OBJECTIVE. Present the lines below, from the line containing "Given: Click the All in One SEO shield icon" through the line containing "click(751, 653)", as a Markdown table with the columns Row and Line. Include no other lines and omit blank lines.

RECORDS SHOWN.
━━━

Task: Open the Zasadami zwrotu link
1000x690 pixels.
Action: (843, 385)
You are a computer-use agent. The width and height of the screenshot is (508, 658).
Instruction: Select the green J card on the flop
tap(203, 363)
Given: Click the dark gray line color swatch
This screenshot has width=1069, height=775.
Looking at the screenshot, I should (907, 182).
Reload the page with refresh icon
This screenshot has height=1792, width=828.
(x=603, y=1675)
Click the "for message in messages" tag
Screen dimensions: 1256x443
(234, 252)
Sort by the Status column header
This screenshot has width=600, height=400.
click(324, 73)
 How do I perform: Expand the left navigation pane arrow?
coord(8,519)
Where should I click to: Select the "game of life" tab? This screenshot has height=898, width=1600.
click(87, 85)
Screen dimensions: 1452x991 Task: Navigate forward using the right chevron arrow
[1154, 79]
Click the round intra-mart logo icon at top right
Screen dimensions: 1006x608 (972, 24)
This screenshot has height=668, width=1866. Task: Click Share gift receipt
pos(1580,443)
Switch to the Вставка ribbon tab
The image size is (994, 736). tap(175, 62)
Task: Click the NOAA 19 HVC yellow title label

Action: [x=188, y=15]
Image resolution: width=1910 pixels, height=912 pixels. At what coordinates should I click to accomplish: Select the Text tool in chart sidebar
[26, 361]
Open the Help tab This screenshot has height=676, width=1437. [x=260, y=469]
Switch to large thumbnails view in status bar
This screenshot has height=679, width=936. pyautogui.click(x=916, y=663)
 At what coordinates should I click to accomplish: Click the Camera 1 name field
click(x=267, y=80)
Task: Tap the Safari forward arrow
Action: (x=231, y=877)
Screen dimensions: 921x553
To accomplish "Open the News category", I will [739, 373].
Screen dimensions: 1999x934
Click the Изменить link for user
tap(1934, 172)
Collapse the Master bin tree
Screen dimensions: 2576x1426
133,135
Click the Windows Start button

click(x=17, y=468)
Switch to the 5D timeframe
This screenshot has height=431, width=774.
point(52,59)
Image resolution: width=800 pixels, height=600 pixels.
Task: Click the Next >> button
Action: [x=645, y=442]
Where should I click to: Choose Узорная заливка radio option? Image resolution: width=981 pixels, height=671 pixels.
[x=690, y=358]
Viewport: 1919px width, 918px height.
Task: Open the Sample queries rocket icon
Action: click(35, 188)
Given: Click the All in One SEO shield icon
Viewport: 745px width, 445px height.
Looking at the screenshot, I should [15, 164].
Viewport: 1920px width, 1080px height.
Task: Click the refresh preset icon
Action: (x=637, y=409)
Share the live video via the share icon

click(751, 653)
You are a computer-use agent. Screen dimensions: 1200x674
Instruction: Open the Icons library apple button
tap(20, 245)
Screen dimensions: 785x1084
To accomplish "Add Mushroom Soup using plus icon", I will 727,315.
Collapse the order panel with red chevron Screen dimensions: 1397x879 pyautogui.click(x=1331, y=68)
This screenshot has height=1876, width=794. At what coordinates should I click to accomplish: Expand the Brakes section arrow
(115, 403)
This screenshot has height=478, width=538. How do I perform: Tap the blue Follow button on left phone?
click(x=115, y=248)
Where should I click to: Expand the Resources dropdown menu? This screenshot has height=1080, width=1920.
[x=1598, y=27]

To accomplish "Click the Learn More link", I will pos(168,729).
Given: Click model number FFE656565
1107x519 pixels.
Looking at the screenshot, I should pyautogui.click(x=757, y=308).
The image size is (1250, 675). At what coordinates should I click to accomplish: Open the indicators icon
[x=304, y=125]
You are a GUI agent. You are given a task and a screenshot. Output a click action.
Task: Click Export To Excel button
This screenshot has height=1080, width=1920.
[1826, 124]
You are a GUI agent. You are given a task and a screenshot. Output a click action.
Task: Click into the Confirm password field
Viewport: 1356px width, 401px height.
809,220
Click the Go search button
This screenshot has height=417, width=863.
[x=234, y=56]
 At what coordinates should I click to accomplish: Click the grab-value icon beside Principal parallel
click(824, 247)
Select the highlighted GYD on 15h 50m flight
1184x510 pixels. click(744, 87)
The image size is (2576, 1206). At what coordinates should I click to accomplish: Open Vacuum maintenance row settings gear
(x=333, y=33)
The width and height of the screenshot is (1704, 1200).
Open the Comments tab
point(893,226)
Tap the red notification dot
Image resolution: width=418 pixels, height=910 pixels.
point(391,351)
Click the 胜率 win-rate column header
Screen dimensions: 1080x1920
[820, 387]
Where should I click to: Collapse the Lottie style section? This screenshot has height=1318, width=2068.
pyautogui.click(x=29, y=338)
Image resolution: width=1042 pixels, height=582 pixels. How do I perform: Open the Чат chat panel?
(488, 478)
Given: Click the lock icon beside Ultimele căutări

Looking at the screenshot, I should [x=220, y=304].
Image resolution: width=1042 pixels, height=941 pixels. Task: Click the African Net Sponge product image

━━━

RESULT OF THIS TASK.
| Row | Line |
|---|---|
| 1 | Given: Click the All in One SEO shield icon |
| 2 | Viewport: 745px width, 445px height. |
| 3 | Looking at the screenshot, I should [15, 164]. |
| 4 | Viewport: 1920px width, 1080px height. |
| 5 | Task: Click the refresh preset icon |
| 6 | Action: (x=637, y=409) |
| 7 | Share the live video via the share icon |
| 8 | click(751, 653) |